If all goes well, an English missionary who was killed during Zimbabwe’s civil war will be soon be named a saint.

Martrydom in Rhodesia

Perhaps it is best to begin John Bradburne’s  story with his death. In early fall of 1979, Rhodesia was embroiled in a 15-year civil war that was nearing its end. The war pitted the white minority ruling government against the military wings of two African nationalist parties, including the Zimbabwe African National Union led by Robert Mugabe.

Although they had not been told to do so, some of Mugabe’s soldiers captured Bradburne, an Englishman and World War II veteran who had served as caretaker of the Mutemwa leper colony since 1969. The rebels took him to their commander, who upbraided them for their action. They replied their prisoner should be killed because he was white and therefore an oppressor.

The commander retorted that their prisoner was well-known and loved in the surrounding district for how faithfully he had served not just the lepers but the area’s poor.
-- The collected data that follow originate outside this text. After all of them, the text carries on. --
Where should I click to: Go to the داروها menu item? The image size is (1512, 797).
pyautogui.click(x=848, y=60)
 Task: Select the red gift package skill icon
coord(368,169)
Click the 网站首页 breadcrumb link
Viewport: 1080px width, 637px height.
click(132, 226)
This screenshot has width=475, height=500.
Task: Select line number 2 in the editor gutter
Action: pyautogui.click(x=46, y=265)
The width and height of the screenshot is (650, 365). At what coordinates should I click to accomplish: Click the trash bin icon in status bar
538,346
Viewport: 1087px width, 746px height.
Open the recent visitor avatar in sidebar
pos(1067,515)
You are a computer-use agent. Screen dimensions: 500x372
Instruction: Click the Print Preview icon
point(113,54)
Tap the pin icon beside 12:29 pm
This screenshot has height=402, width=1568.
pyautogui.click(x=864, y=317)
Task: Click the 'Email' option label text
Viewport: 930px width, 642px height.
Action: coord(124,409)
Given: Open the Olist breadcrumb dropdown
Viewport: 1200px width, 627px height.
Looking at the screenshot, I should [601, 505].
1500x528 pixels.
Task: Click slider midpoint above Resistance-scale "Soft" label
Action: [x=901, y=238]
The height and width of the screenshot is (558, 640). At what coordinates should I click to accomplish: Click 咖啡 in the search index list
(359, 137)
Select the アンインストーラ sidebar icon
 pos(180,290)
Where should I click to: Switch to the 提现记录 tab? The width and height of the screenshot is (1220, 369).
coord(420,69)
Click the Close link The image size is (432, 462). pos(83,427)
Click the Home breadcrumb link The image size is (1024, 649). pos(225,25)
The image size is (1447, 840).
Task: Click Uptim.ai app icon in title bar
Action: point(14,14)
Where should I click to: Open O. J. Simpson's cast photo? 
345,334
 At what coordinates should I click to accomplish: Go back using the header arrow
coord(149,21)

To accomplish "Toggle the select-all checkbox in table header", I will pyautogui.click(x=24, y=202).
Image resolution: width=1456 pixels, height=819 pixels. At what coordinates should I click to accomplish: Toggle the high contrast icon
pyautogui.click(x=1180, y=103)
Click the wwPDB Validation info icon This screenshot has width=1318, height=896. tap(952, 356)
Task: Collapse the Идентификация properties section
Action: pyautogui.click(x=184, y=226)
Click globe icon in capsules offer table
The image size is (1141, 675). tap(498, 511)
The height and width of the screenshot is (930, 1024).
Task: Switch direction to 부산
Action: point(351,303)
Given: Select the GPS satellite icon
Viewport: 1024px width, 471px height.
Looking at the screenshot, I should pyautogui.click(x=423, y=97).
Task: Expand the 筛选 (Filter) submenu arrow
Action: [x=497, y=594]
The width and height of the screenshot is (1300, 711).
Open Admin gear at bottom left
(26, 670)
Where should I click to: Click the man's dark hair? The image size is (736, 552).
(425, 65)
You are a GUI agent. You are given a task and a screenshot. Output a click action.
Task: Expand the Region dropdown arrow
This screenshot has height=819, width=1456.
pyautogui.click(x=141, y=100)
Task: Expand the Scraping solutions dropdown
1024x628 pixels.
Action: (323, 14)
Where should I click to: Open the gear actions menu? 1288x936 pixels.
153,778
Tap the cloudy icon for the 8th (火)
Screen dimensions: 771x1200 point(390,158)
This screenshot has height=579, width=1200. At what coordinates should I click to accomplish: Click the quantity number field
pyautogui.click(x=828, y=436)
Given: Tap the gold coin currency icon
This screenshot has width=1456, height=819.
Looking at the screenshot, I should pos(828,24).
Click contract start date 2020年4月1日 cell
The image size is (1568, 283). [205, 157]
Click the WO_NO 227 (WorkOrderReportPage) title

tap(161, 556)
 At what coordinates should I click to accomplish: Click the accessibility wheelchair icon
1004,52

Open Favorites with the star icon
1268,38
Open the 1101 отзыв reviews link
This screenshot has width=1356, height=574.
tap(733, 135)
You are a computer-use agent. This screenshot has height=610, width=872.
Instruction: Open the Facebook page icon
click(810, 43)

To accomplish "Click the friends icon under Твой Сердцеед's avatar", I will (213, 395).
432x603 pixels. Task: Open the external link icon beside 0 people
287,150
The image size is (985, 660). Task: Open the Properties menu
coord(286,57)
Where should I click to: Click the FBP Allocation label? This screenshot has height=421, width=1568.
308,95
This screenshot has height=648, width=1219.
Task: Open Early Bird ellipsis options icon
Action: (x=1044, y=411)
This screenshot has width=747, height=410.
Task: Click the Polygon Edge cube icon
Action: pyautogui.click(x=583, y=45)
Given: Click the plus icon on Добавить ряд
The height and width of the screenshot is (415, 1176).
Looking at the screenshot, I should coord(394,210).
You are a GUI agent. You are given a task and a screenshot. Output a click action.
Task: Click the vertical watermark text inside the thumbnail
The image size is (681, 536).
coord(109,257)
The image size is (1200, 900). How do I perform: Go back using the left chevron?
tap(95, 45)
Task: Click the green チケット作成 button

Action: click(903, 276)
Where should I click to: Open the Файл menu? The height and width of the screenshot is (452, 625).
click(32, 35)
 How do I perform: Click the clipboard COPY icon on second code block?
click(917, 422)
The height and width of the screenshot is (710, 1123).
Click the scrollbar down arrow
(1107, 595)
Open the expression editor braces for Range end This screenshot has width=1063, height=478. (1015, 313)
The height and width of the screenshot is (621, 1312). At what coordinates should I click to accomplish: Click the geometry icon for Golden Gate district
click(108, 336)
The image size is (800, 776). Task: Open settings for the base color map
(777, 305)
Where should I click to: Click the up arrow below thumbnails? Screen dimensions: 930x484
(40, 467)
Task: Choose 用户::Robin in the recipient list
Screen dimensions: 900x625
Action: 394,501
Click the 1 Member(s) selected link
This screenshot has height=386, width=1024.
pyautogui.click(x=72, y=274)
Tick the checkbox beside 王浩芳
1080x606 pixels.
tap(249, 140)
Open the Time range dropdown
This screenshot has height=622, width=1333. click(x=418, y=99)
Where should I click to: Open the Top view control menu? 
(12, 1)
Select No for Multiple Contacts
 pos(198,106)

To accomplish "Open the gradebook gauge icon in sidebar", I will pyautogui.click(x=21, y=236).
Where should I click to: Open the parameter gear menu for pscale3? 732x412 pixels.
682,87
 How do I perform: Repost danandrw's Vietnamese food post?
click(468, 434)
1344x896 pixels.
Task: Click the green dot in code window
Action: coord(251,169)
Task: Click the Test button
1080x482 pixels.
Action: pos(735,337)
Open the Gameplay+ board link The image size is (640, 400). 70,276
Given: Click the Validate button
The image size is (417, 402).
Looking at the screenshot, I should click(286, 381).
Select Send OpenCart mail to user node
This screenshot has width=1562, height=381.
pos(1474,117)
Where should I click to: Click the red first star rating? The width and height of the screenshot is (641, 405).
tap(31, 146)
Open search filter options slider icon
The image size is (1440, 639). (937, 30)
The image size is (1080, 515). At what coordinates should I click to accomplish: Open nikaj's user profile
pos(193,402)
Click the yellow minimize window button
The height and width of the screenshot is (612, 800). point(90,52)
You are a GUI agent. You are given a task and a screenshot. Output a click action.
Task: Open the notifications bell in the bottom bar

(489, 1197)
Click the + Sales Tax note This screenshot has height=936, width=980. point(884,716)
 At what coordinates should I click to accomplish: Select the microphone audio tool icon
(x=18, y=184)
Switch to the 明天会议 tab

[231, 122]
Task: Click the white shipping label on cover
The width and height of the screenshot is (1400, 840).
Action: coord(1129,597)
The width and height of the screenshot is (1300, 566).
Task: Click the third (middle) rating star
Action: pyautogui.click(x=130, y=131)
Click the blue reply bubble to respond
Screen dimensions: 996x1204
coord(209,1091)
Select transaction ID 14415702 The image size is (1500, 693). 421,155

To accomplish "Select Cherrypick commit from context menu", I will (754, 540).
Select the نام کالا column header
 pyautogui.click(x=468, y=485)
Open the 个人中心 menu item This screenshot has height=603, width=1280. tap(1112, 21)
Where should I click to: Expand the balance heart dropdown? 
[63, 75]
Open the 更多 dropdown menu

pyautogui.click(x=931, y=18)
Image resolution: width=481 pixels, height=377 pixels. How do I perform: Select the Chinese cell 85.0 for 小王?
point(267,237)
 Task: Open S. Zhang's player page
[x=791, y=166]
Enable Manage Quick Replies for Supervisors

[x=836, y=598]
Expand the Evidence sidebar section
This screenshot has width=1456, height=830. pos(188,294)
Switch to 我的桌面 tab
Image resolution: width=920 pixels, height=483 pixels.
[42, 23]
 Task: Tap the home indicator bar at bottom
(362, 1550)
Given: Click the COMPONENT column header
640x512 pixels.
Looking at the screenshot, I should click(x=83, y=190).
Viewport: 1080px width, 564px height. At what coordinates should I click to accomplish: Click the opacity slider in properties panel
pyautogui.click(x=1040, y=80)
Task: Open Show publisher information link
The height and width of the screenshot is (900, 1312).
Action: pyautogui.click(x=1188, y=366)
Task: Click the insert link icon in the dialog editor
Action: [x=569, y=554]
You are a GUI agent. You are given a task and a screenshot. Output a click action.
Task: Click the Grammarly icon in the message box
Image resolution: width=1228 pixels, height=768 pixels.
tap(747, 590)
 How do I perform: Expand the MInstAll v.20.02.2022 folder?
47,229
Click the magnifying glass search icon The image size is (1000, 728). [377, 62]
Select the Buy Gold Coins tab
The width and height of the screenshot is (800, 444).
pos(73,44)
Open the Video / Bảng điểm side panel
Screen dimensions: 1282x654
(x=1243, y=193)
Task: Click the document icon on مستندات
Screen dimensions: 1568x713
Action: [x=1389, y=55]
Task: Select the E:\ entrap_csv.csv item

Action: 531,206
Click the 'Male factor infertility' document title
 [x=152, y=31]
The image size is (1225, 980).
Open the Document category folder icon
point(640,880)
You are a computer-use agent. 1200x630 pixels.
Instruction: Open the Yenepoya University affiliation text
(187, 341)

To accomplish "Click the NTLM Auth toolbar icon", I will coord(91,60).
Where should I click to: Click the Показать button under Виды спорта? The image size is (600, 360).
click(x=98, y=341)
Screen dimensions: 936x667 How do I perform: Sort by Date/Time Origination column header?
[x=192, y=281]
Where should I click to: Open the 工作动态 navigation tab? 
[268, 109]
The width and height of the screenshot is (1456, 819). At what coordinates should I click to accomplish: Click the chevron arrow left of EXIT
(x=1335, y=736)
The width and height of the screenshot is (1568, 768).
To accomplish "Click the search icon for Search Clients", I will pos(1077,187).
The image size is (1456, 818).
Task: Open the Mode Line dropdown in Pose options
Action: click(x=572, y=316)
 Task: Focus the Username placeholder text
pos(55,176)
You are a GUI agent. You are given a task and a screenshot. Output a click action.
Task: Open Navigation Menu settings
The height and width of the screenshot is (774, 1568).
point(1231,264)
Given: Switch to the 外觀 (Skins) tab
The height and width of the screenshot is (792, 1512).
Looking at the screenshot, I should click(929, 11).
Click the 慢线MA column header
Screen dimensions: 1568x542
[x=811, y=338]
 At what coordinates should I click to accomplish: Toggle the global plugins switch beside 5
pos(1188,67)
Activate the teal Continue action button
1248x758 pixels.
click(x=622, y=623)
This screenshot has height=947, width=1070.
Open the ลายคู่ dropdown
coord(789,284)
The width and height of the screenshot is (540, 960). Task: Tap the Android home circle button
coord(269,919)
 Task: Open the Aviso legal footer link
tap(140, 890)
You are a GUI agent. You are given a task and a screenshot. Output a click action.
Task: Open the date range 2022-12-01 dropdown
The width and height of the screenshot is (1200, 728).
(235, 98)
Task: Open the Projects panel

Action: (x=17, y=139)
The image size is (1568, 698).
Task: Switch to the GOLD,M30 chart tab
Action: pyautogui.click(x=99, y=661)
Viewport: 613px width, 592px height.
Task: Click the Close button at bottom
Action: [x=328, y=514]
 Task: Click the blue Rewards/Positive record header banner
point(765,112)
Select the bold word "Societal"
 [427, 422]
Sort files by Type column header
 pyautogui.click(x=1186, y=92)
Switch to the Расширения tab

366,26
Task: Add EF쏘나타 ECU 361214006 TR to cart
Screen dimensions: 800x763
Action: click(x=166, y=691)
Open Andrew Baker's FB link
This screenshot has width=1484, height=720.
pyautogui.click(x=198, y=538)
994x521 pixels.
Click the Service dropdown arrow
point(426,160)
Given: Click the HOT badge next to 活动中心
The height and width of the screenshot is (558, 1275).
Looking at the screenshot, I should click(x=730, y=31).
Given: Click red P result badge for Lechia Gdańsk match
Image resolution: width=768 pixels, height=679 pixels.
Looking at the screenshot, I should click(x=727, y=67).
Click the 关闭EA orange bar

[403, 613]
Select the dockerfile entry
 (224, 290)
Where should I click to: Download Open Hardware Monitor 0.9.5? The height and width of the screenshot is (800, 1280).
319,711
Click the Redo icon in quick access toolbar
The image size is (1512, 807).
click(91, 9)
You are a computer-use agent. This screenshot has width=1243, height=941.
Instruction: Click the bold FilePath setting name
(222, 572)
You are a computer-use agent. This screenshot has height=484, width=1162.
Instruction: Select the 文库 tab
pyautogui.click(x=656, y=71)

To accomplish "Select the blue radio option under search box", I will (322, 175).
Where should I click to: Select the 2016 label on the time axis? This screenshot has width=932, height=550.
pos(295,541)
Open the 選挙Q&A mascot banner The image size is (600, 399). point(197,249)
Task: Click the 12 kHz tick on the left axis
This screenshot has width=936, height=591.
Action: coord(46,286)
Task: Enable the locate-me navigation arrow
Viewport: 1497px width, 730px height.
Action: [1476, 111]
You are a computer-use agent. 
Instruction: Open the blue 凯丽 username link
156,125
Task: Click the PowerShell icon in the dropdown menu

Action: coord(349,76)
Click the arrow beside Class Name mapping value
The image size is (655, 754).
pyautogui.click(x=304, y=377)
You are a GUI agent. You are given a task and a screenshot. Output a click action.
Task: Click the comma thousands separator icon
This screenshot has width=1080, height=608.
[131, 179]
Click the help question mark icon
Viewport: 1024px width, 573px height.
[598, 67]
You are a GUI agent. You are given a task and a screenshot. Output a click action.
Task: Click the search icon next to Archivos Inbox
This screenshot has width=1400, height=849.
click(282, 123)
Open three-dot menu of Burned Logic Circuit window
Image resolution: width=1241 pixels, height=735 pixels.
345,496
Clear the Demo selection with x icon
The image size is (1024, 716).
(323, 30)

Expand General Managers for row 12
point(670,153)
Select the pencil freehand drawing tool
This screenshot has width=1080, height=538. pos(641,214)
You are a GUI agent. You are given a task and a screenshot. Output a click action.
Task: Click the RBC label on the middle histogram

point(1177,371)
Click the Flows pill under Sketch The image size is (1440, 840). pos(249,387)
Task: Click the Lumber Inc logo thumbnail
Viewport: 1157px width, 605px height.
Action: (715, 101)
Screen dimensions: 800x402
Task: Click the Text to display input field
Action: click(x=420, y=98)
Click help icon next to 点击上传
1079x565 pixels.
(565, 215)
Additionally, killing a white civilian would certainly bring down the wrath of the national security services, the last thing they needed at this stage of the war.

The commander and his men argued for hours. Finally, the commander demanded the prisoner’s release, and sent him away—ostensibly to his home—under guard.

It was the night of September 5, and as the soldiers escorted Bradburne back toward Mutemwa, their leader decided to disobey his commander. They pushed Bradburne to the side of the dirt road into the brush by a river. There, evidently knowing what was coming, the prisoner knelt for a while. Then, as he started to rise, the leader gave the signal to one of his men. That man emptied his AK-47’s magazine into Bradburne’s back.

The men later reported that at that moment they heard beautiful singing. Fearing it was nearby villagers, they fled, leaving the dead man’s body, although their intention was to bury it where no one would find it.

They came back later in the evening. At first there was silence. Then, as they neared the body, the singing began again, louder and seemingly closer than before. Again the rebels fled.

Later they returned a final time. This time three lights surrounded Bradburne’s corpse and ascended into the night sky—one red, another white, the last blue—and as the three rose, they fused into one.

Now thoroughly frightened, the panic-stricken soldiers from the scene, leaving locals to find the victim’s body after sunrise.